Work request — From the records, return each line that has the word "panel" in it.

Data shown —
........

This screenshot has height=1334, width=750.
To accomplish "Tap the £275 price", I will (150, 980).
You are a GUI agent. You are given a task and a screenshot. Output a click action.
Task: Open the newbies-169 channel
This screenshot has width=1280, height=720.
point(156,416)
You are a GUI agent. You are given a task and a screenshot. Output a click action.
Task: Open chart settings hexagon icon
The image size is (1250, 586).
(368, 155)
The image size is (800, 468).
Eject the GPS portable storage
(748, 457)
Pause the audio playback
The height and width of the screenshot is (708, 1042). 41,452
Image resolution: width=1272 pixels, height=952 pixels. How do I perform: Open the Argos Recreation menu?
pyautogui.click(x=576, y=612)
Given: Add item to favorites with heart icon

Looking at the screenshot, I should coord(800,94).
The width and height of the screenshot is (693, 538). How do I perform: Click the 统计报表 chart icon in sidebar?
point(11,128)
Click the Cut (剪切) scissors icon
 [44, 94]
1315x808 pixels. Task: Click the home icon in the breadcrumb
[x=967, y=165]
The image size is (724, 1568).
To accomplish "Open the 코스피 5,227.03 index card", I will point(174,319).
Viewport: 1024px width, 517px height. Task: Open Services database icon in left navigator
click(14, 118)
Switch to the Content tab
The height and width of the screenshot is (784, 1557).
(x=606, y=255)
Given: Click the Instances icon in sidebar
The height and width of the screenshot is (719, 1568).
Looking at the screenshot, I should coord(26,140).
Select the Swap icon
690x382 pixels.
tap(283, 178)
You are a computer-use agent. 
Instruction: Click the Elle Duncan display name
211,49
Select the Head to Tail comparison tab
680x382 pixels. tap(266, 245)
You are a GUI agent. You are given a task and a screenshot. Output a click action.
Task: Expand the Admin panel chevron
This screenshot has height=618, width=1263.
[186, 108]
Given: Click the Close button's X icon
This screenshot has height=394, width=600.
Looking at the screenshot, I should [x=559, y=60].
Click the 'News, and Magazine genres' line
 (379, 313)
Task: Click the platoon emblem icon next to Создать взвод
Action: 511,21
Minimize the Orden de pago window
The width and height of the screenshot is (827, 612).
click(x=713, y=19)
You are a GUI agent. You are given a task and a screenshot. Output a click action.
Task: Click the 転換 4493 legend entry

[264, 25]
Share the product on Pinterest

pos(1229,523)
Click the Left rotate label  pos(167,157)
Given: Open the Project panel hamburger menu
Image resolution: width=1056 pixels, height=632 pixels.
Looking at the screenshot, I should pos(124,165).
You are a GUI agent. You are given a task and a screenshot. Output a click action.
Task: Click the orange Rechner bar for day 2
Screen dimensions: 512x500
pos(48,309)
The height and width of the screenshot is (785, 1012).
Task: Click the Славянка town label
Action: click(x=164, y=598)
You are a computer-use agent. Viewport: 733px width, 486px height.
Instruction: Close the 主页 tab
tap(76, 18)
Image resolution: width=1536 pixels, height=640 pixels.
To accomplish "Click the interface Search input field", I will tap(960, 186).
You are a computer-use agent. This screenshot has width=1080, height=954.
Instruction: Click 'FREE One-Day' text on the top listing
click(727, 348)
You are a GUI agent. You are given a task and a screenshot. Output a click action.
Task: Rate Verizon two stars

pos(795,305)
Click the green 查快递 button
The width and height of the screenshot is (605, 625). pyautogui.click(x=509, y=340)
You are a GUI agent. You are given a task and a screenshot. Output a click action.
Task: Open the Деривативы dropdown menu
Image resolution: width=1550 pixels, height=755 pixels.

........

Answer section —
Task: Expand the Admin panel chevron
Given: Open the Project panel hamburger menu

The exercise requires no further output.